Please copy the data from its first line and stop after the line that contains "will (299, 423).". Swap "Viewport" for "Window" and leave everything else unchanged.

++++++++++++++++++++

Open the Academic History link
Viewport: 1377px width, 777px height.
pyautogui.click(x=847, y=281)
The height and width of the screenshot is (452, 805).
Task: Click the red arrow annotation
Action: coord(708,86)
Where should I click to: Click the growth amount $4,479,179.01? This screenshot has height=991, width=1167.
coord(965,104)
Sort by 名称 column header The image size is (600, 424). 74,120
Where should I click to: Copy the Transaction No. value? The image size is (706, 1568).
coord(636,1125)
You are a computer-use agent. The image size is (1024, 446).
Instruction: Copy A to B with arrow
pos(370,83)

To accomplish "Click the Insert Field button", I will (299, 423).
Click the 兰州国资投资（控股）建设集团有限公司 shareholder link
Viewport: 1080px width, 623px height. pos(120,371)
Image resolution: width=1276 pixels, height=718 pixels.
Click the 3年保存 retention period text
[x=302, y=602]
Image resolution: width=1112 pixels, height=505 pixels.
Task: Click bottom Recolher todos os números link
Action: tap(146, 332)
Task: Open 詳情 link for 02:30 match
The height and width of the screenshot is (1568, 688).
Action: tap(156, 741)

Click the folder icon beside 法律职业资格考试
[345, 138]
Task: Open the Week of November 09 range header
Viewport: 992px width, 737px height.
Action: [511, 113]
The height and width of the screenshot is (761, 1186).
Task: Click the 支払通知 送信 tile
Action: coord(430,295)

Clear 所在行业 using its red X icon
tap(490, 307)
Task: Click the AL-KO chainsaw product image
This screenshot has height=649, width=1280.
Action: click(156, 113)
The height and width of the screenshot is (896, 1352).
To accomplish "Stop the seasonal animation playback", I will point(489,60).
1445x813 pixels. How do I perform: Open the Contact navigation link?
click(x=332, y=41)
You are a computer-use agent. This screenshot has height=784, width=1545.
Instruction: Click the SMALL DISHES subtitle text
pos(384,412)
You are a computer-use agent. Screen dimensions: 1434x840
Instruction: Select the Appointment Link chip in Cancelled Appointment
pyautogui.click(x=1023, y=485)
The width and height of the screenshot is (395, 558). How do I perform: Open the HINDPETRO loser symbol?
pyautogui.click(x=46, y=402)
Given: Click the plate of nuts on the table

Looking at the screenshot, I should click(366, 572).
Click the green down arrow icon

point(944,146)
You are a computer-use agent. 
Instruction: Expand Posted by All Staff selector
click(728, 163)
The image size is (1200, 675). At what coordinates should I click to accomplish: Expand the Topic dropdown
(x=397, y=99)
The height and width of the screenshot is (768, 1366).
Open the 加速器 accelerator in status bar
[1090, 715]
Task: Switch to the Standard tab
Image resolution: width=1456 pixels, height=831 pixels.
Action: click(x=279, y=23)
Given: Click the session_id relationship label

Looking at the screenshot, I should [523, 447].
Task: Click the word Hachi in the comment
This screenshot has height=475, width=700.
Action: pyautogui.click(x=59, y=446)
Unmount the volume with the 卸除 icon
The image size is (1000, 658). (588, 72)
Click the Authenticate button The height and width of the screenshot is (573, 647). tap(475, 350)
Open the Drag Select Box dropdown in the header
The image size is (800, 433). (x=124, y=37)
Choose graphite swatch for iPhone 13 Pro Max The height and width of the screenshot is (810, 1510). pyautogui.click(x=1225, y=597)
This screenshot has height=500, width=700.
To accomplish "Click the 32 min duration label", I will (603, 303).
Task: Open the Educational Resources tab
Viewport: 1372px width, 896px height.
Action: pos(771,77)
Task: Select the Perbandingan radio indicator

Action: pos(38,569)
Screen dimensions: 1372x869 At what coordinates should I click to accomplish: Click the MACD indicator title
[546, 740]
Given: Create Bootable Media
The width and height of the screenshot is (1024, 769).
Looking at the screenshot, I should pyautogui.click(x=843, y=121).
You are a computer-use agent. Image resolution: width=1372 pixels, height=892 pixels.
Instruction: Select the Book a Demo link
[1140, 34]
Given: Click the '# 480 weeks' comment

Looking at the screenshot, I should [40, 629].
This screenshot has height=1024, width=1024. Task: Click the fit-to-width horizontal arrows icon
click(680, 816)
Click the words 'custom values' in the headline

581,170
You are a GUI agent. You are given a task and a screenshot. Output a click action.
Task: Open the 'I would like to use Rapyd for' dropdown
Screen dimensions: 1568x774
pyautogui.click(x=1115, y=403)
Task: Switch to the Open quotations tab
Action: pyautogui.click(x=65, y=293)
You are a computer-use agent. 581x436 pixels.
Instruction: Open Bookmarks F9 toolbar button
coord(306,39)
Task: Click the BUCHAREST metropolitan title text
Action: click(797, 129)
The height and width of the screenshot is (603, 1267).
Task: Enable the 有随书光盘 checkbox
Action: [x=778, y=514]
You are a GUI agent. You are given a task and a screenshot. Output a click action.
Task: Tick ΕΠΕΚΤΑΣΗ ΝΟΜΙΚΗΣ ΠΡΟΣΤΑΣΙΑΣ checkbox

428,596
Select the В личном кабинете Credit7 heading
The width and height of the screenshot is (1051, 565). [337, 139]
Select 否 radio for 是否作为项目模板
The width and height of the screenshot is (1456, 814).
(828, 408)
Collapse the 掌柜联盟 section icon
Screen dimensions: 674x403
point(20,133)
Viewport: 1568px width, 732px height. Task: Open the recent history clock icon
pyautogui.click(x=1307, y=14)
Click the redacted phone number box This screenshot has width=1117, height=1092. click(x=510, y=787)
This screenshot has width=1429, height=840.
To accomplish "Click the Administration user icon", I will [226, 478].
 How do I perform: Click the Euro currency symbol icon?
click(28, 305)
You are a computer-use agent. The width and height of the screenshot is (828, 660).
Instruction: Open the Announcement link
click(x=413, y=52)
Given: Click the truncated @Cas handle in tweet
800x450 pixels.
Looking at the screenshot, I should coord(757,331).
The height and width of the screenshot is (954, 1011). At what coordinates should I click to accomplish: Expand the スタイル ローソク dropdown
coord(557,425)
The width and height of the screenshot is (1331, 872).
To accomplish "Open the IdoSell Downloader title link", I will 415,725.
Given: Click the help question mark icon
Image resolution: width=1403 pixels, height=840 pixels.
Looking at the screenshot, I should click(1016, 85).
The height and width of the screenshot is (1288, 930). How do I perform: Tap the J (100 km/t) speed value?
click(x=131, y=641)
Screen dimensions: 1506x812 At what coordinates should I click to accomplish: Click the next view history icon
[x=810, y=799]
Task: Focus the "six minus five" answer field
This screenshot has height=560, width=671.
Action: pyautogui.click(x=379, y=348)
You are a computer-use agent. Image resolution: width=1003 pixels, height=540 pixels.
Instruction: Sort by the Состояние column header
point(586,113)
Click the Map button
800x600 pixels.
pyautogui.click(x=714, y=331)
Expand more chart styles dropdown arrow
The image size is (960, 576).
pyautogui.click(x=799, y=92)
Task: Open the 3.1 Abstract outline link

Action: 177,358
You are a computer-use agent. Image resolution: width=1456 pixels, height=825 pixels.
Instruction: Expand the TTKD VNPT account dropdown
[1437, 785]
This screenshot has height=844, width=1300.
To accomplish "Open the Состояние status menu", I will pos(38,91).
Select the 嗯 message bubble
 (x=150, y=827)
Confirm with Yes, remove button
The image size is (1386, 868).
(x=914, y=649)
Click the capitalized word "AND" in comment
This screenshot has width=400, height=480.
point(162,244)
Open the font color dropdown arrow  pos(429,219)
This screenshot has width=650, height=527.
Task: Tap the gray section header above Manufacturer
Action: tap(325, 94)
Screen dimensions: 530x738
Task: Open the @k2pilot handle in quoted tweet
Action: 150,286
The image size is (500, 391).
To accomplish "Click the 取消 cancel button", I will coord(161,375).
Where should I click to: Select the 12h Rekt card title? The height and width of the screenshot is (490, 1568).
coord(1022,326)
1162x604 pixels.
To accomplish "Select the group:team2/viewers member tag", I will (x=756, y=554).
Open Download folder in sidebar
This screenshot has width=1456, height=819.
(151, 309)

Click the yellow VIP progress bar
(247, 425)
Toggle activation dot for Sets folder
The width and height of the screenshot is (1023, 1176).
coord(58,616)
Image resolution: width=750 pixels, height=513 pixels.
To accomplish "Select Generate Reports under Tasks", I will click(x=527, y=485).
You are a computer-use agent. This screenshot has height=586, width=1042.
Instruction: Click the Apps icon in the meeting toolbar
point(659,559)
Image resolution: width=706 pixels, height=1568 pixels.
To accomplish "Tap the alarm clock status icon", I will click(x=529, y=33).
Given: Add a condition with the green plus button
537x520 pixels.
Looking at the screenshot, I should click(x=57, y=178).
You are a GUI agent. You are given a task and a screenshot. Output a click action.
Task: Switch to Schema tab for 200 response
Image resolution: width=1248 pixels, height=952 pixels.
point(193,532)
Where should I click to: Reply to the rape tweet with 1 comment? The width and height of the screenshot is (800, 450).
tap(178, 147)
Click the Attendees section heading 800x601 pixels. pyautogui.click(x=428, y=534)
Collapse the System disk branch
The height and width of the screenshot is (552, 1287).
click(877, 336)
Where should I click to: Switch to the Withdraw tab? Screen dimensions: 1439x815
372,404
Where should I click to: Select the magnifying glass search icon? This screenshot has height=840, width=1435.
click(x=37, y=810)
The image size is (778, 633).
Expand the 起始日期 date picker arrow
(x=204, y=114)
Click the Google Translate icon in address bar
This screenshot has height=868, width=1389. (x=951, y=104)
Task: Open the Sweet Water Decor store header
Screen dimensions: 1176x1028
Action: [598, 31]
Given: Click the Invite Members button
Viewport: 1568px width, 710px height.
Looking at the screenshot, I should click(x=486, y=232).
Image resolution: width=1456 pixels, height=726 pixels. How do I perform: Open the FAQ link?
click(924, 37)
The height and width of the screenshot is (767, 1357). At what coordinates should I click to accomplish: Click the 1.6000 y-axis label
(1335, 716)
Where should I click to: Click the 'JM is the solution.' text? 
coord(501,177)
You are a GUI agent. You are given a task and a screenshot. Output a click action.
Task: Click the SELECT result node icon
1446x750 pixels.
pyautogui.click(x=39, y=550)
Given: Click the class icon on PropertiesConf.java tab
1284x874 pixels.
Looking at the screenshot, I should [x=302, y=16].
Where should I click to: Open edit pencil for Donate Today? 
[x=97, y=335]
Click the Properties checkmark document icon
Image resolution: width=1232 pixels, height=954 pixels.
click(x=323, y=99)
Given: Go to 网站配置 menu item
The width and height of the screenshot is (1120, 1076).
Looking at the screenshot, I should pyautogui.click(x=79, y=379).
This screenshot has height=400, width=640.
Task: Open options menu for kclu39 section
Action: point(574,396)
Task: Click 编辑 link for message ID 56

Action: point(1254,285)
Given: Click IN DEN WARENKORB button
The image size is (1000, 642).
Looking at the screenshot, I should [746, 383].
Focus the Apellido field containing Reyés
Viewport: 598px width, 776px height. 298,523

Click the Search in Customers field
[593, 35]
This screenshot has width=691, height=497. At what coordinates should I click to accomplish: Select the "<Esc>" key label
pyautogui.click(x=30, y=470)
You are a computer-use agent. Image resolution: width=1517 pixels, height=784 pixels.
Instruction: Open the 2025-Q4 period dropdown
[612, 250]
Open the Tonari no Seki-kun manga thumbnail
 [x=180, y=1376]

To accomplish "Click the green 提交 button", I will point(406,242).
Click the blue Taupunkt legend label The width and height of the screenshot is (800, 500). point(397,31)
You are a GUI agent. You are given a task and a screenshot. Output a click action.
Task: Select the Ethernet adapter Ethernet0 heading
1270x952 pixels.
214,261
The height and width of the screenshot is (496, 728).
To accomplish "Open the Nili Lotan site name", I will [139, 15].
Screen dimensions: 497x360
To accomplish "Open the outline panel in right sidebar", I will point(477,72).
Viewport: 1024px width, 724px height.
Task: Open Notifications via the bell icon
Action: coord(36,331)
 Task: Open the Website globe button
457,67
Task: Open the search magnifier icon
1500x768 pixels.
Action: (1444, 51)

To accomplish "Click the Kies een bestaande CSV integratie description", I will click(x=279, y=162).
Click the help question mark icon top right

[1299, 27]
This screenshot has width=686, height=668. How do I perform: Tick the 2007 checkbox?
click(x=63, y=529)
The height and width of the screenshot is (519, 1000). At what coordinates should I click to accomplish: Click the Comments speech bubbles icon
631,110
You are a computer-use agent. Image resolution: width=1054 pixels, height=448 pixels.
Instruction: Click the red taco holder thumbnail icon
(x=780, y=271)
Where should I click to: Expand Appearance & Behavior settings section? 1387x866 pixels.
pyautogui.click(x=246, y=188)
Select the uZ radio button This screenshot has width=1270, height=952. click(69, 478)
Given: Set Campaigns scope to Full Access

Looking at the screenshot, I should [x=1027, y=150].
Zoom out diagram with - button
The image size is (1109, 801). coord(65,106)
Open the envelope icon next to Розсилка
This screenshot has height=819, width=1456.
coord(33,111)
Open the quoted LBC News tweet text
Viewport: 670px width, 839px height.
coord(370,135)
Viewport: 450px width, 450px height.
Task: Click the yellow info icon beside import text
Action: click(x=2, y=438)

++++++++++++++++++++

COMPLETE RESPONSE:
Open the Academic History link
Window: 1377px width, 777px height.
pyautogui.click(x=847, y=281)
The height and width of the screenshot is (452, 805).
Task: Click the red arrow annotation
Action: coord(708,86)
Where should I click to: Click the growth amount $4,479,179.01? This screenshot has height=991, width=1167.
coord(965,104)
Sort by 名称 column header The image size is (600, 424). 74,120
Where should I click to: Copy the Transaction No. value? The image size is (706, 1568).
coord(636,1125)
You are a computer-use agent. The image size is (1024, 446).
Instruction: Copy A to B with arrow
pos(370,83)

To accomplish "Click the Insert Field button", I will (299, 423).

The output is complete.